— Exercise inputs —

+-------+

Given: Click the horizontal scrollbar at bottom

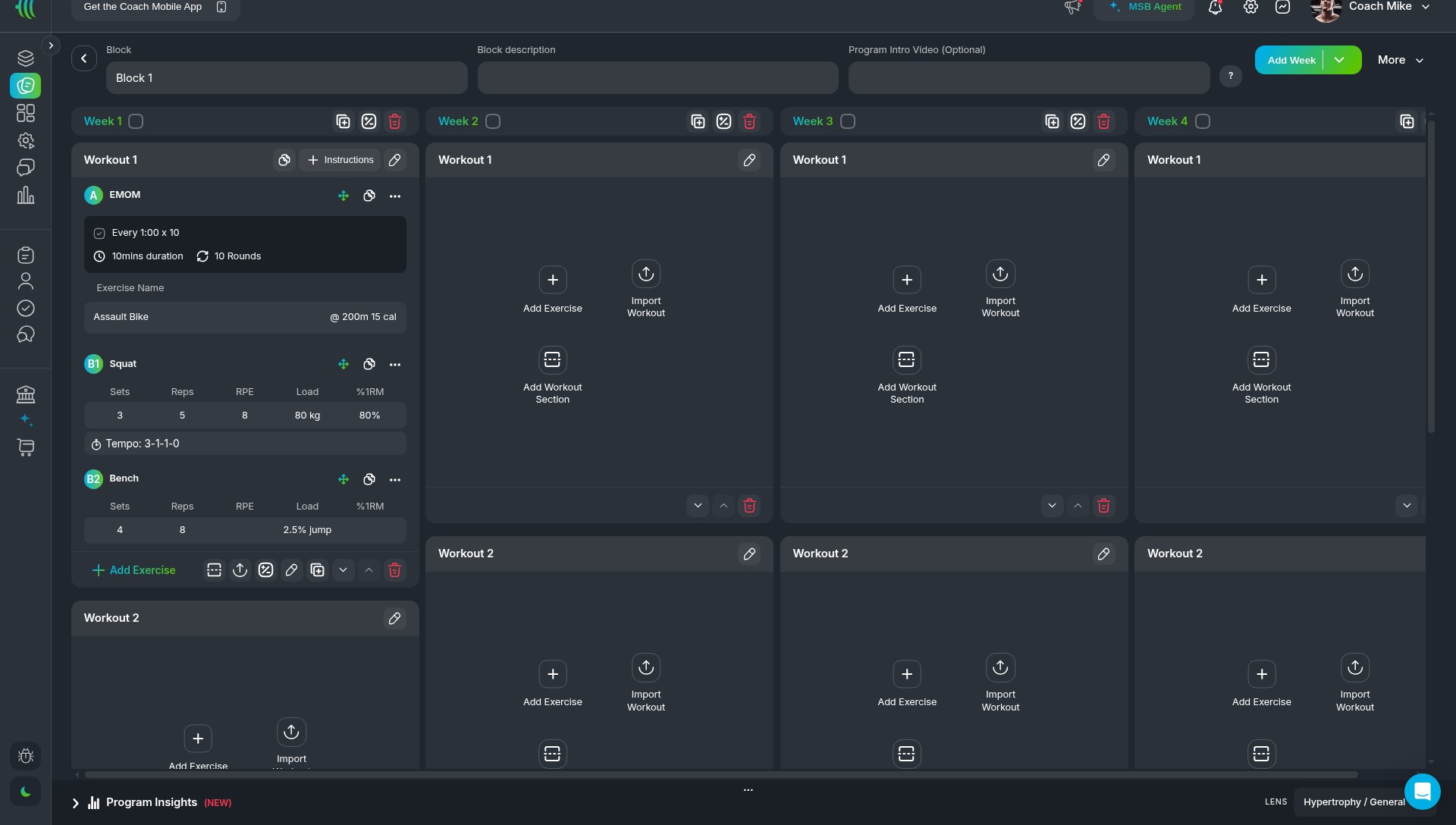Looking at the screenshot, I should [720, 775].
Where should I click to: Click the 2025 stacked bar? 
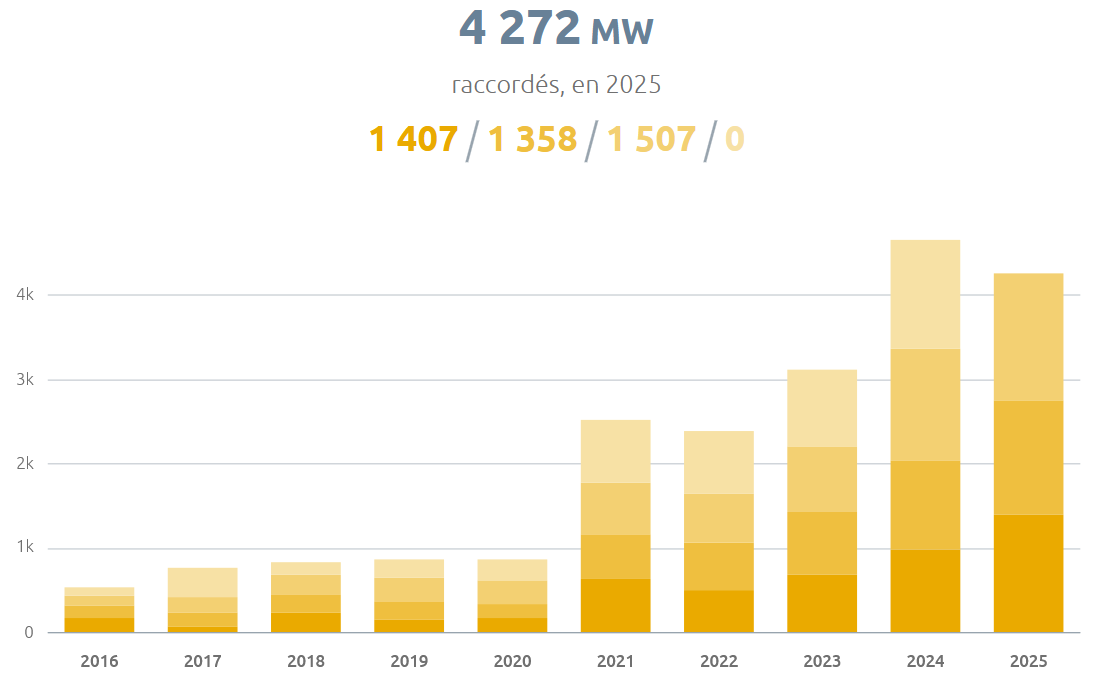(x=1028, y=450)
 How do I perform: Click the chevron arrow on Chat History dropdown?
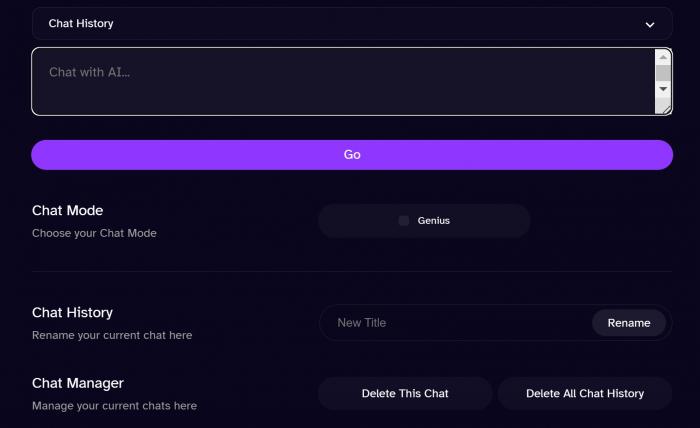pos(650,24)

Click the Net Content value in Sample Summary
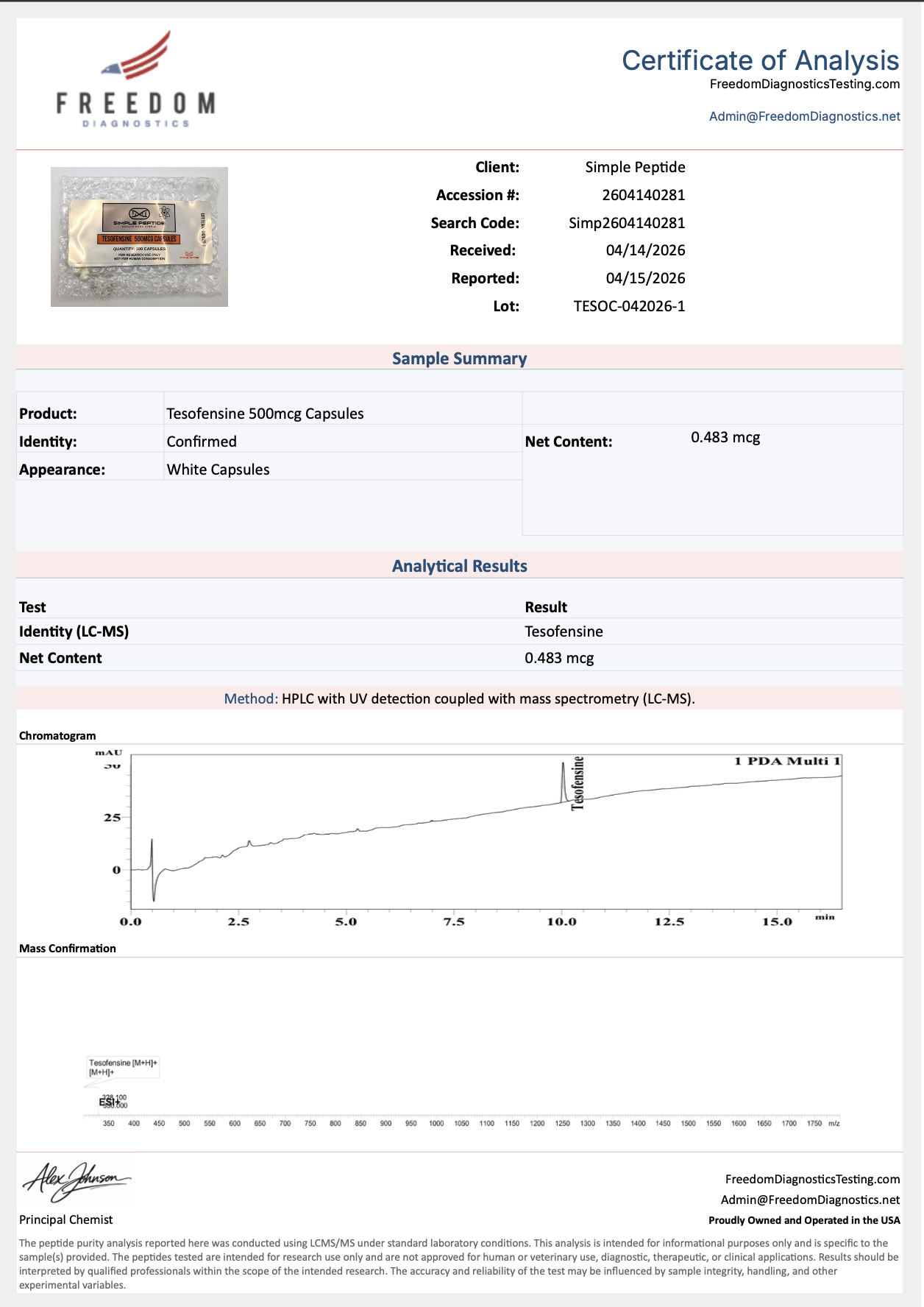tap(725, 437)
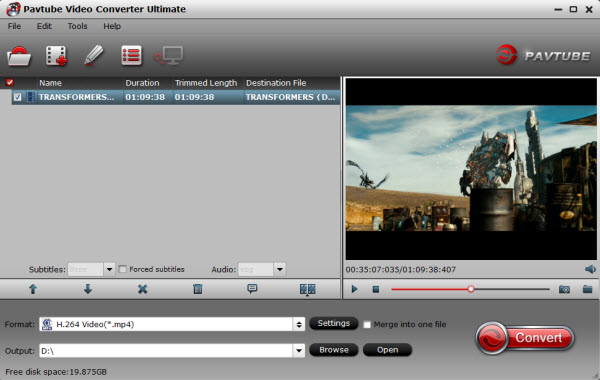Image resolution: width=600 pixels, height=380 pixels.
Task: Check Merge into one file
Action: 367,325

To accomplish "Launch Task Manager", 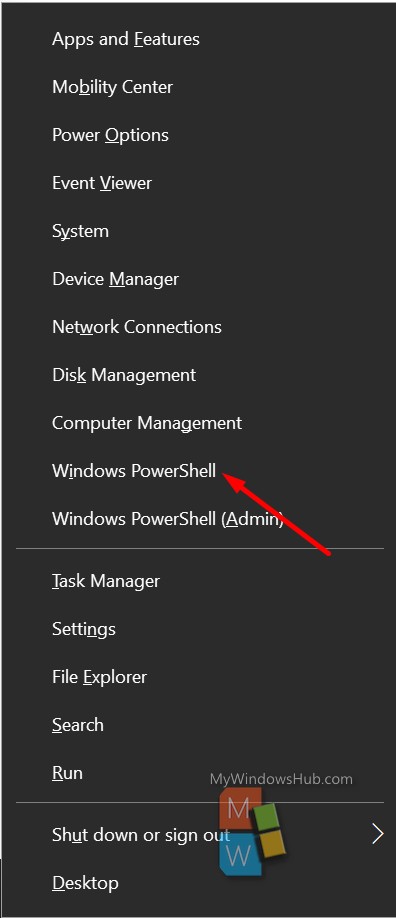I will 199,581.

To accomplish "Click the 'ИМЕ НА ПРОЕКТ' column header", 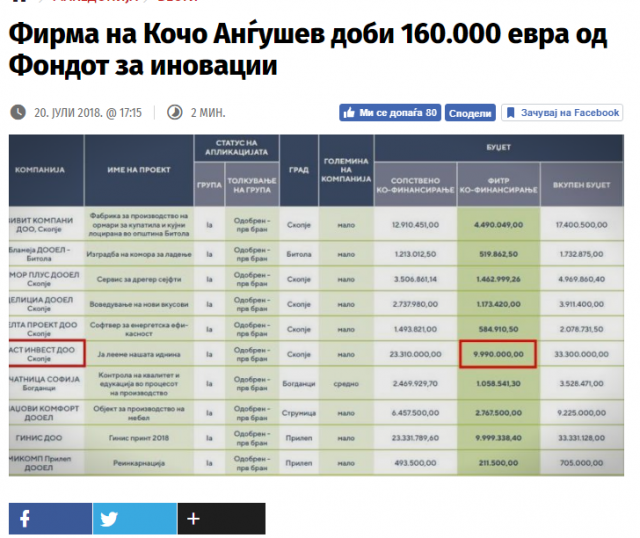I will tap(135, 170).
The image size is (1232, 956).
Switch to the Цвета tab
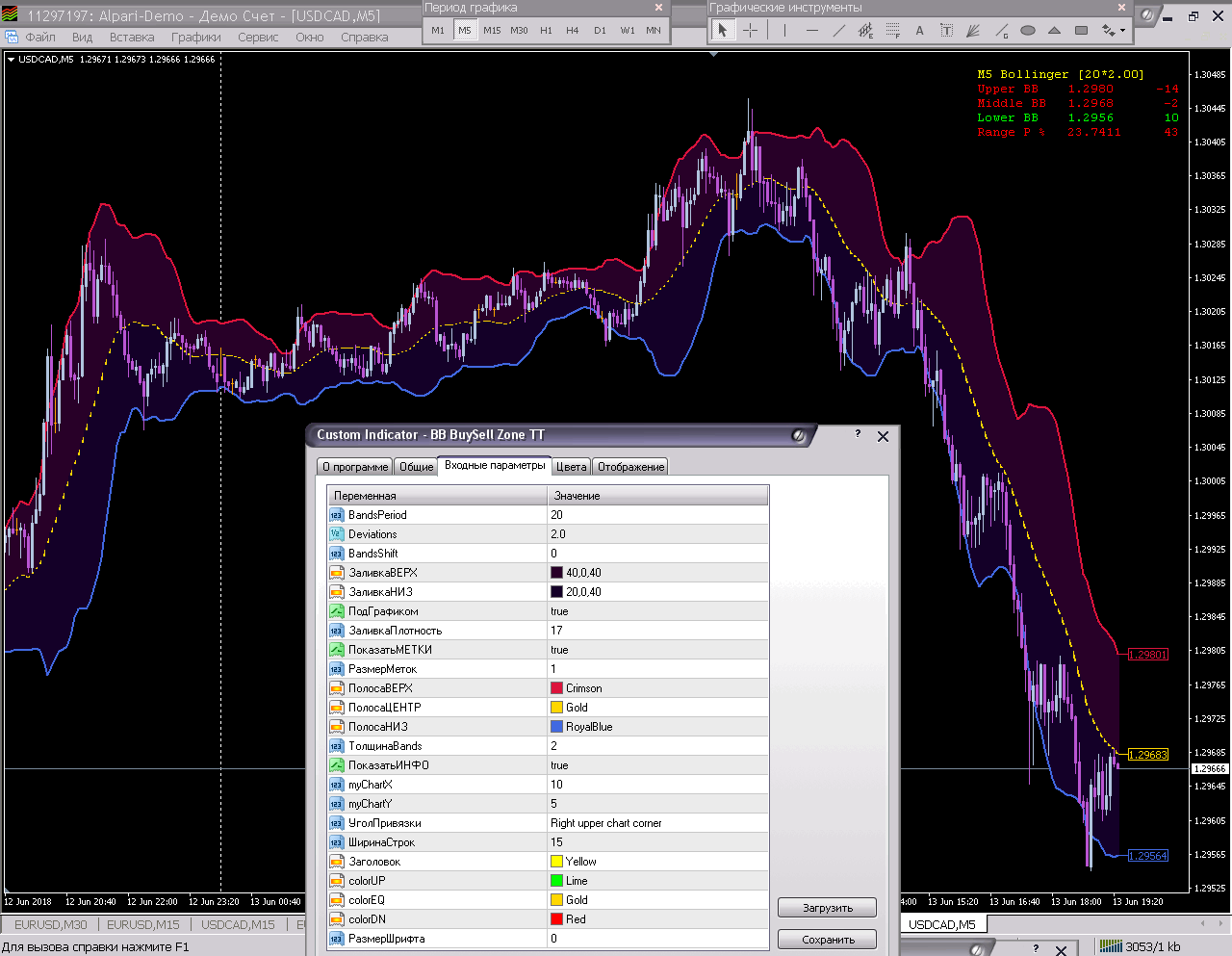(571, 467)
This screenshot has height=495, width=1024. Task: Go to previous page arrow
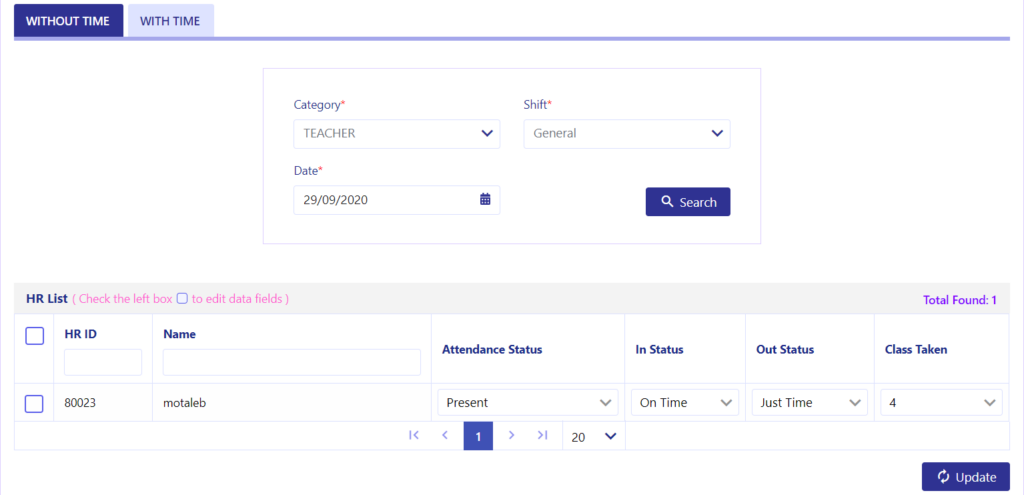coord(445,435)
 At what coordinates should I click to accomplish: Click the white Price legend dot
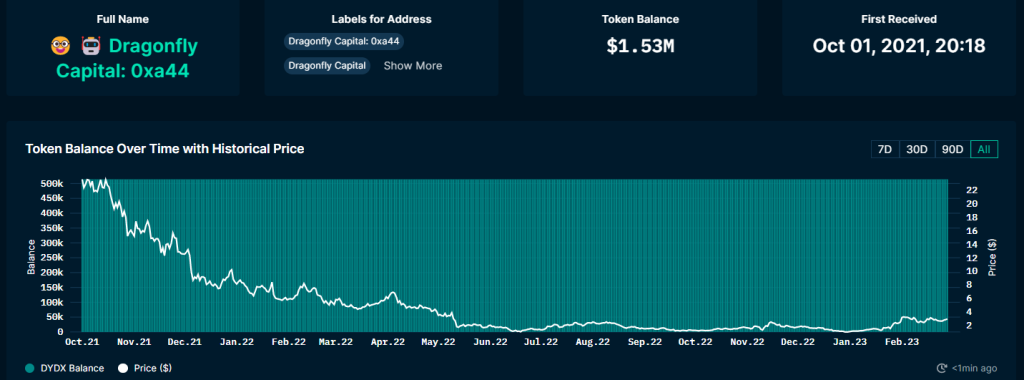(x=123, y=368)
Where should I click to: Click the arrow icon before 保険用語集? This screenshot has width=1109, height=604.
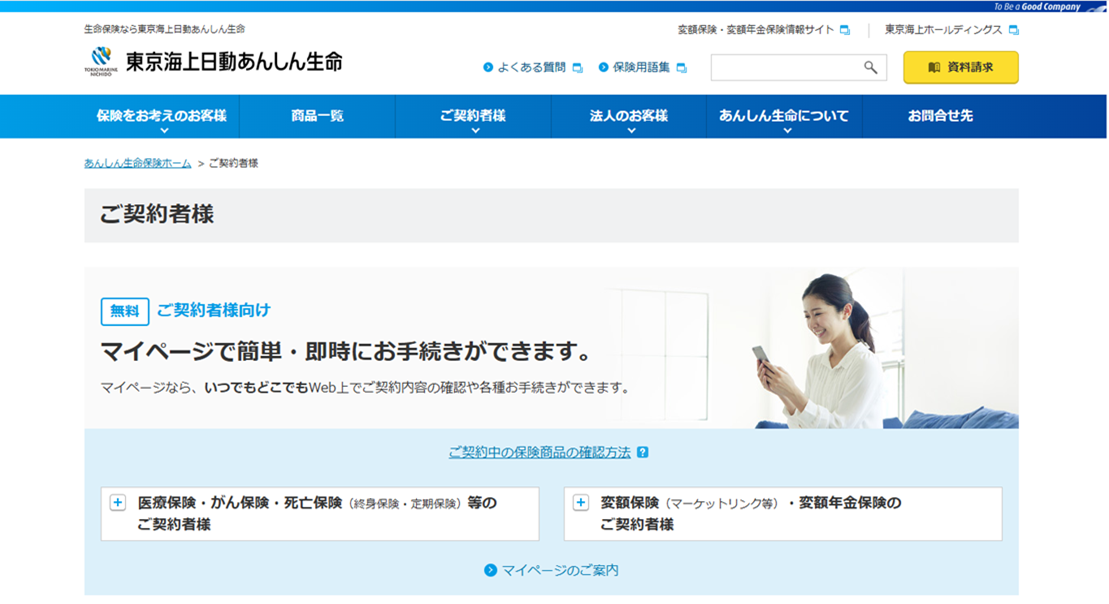point(603,68)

+-------+

Looking at the records above, extract only the lines from the one with "The image size is (1232, 956)." through the last line, exactly, with the pictures left out.

The image size is (1232, 956).
Switch to the Цвета tab
(571, 467)
This screenshot has height=495, width=1024. Task: Go to previous page arrow
coord(445,435)
 At what coordinates should I click to accomplish: Click the white Price legend dot
(x=123, y=368)
Where should I click to: Click the arrow icon before 保険用語集? This screenshot has width=1109, height=604.
point(603,68)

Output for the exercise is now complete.